Saved data entries
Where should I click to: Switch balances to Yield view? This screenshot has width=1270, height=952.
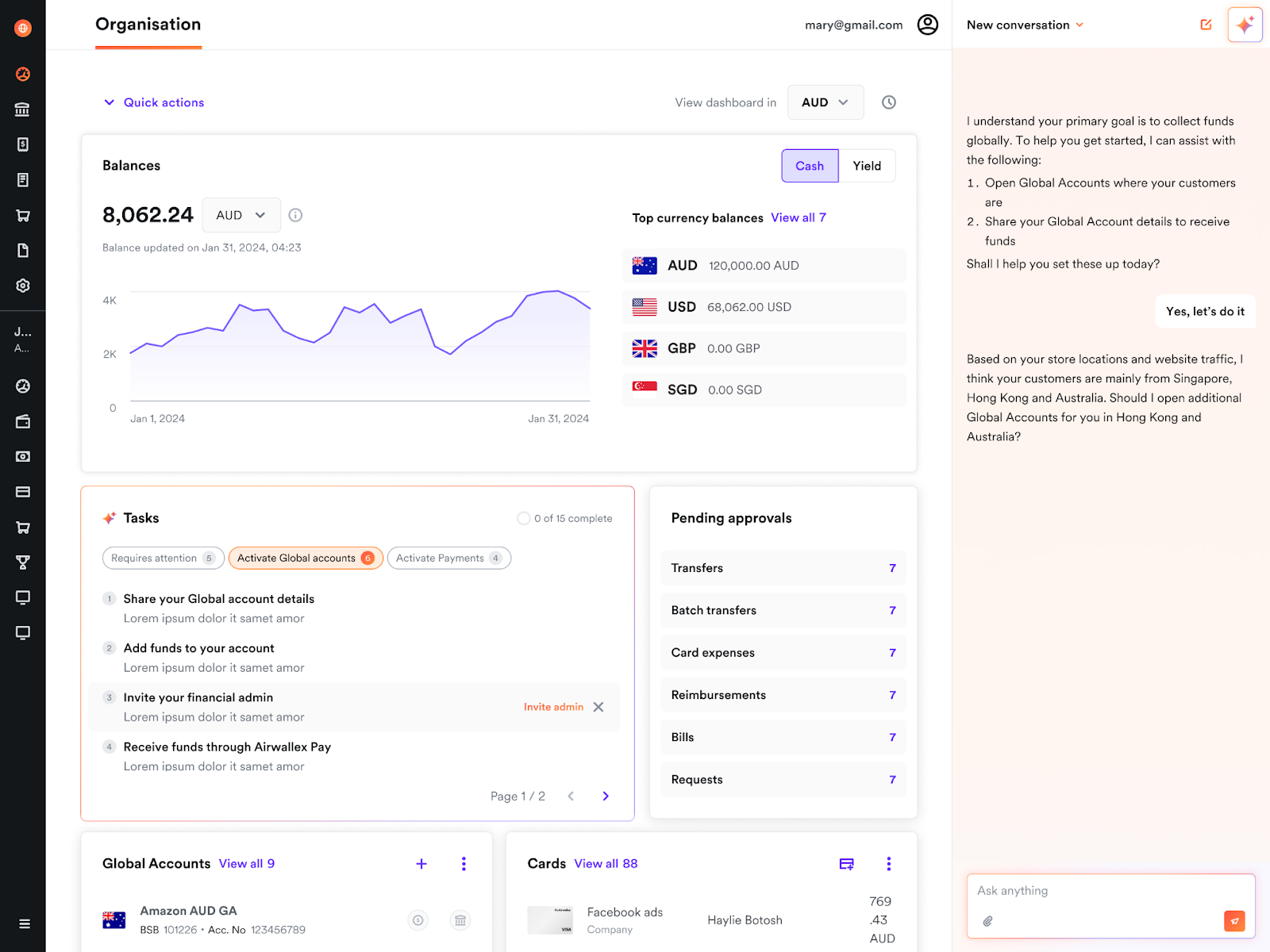tap(867, 166)
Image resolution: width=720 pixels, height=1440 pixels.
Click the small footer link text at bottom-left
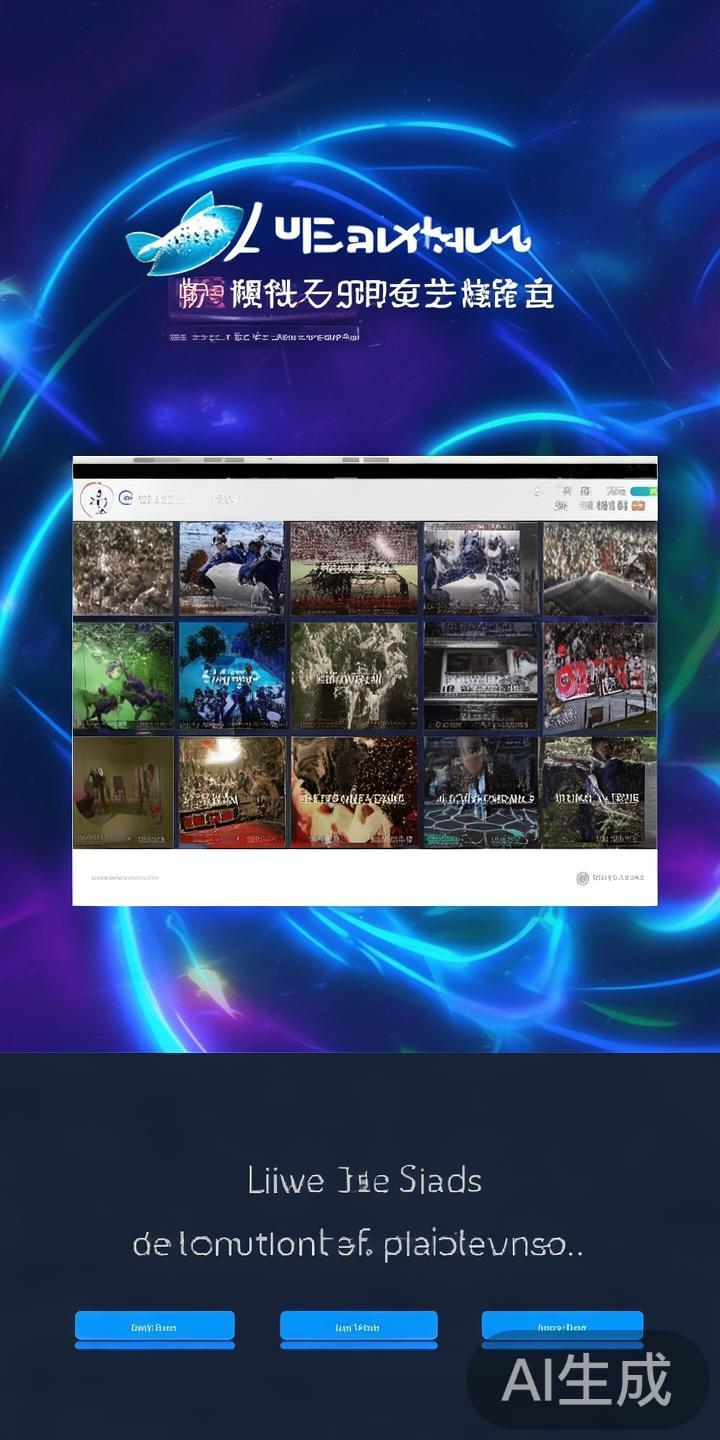(x=125, y=878)
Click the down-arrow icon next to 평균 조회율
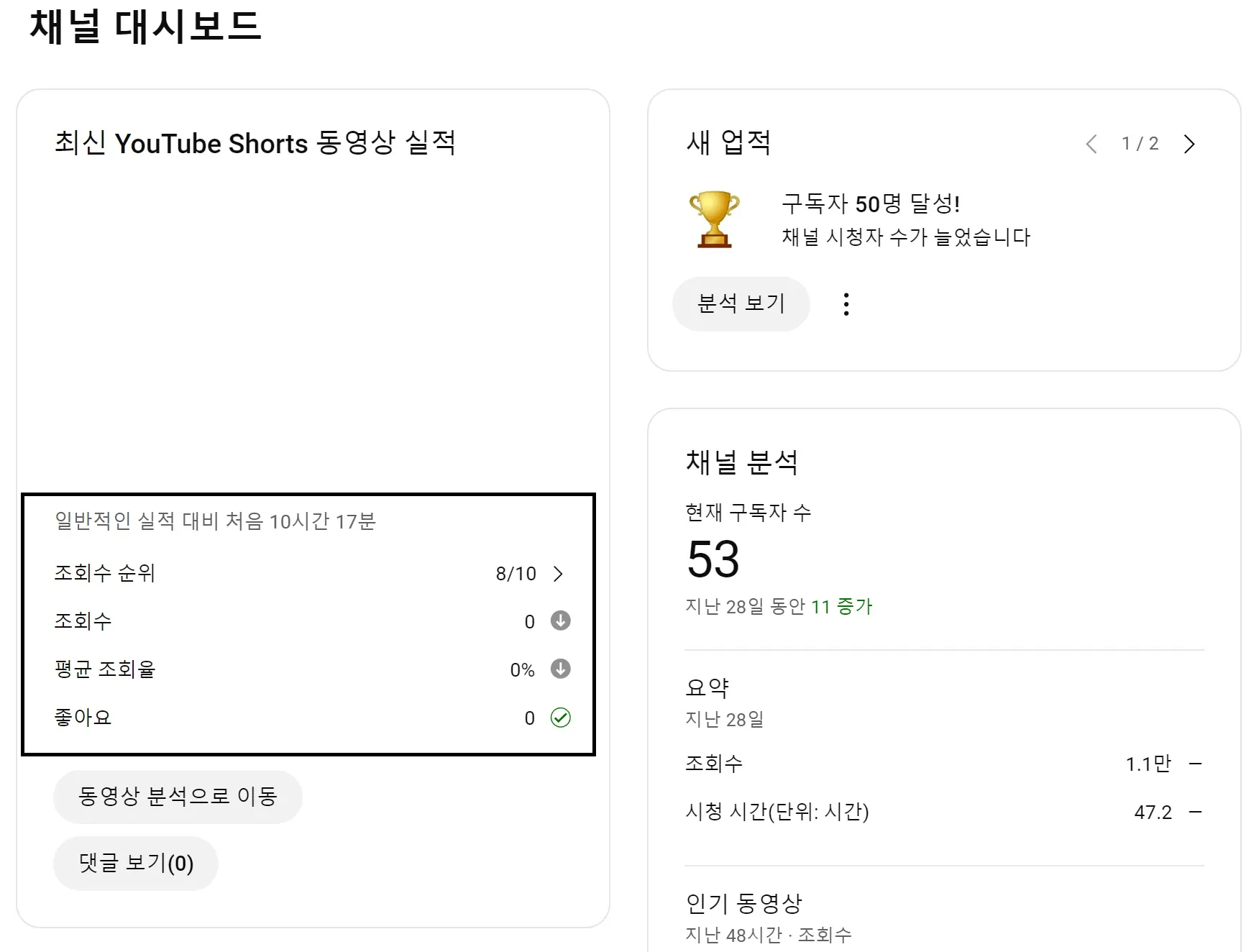The image size is (1246, 952). 560,669
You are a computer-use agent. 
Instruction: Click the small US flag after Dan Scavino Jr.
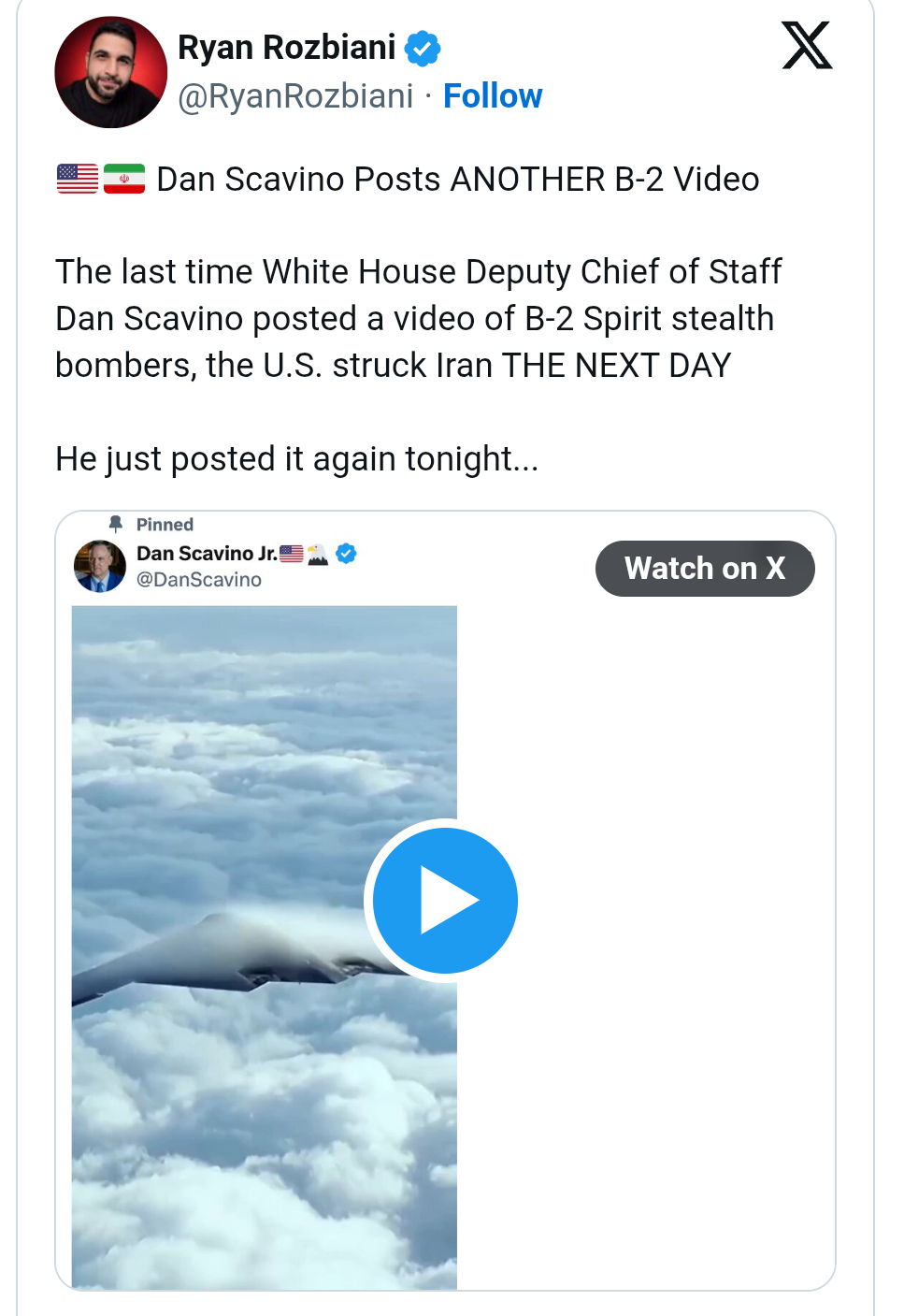[292, 554]
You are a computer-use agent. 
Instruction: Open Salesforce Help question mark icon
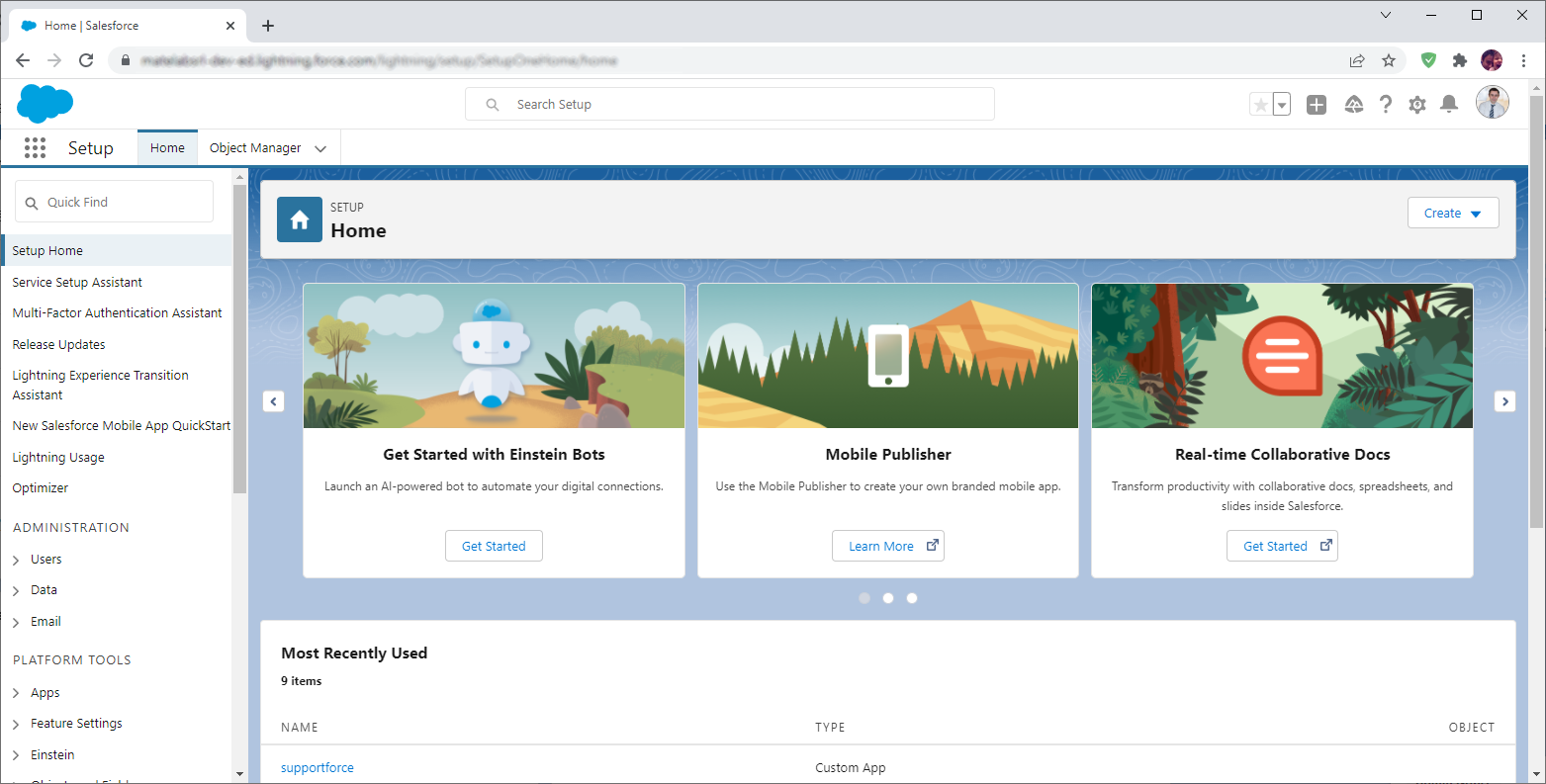click(x=1386, y=105)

### YOUR GOAL
Repeat the records above word for word, apart from the pictures.

### TASK RESULT
Where should I click to: Switch balances to Yield view? This screenshot has width=1270, height=952.
tap(867, 166)
Image resolution: width=720 pixels, height=1440 pixels.
Click the small footer link text at bottom-left
(x=125, y=878)
Click the down-arrow icon next to 평균 조회율
The image size is (1246, 952). 560,669
You are a computer-use agent. 
Instruction: Click the small US flag after Dan Scavino Jr.
[292, 554]
You are a computer-use agent. 
Instruction: Open Salesforce Help question mark icon
click(x=1386, y=105)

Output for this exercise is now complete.